🤖 AI Summary
This work addresses the inherent trade-off between privacy preservation and response utility in user interactions with AI chat systems. The authors propose PromptPET, a novel framework that dynamically obfuscates sensitive information within user prompts on the client side to protect privacy while preserving semantic utility. PromptPET introduces a data-type-based taxonomy for sensitive information and incorporates, for the first time, a reinforcement learning–inspired rule optimizer that adaptively selects among obfuscation strategies—including redaction, abstraction, substitution, and a new noise injection/denoising mechanism.

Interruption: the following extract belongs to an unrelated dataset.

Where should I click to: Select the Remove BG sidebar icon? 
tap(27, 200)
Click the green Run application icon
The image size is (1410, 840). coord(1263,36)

Experimental results on real-world conversational data demonstrate that PromptPET significantly outperforms existing approaches, achieving state-of-the-art performance in balancing privacy and utility under a single obfuscation paradigm.
📝 Abstract
Privacy is an important challenge when users interact with AI chatbots, since users may share sensitive information, explicitly or implicitly, and AI chatbots can use this information for user profiling. In this paper, we aim to protect user privacy via a user-side mechanism that transforms sensitive information in a user prompt, while preserving enough information to elicit a useful response from the chatbot. This approach faces an inherent tradeoff between protecting privacy (i.e., avoiding profiling) and preserving utility (i.e., getting personalized and task-specific responses). To that end, we consider, evaluate, and compare four different obfuscation actions, namely redaction, abstraction, replacement, and a novel noising/denoising scheme that we introduce. Additional novel insights include: utilizing a data type taxonomy to both identify and obfuscate sensitive information and explicitly taking into account the utility of chat responses in making the obfuscation decision. First, we systematically optimize and evaluate each obfuscation action independently in terms of the privacy-utility tradeoff it achieves. Second, we propose PROMPTPET, an LLM-based agent that selects the best obfuscation action for each sensitive part of the prompt, using a reinforcement-learning inspired rule optimizer, applied for the first time in this context. Using a real-world chat dataset, we show that PROMPTPET matches the best privacy-utility tradeoff attainable by any single obfuscation action and significantly outperforms prior state-of-the-art approaches.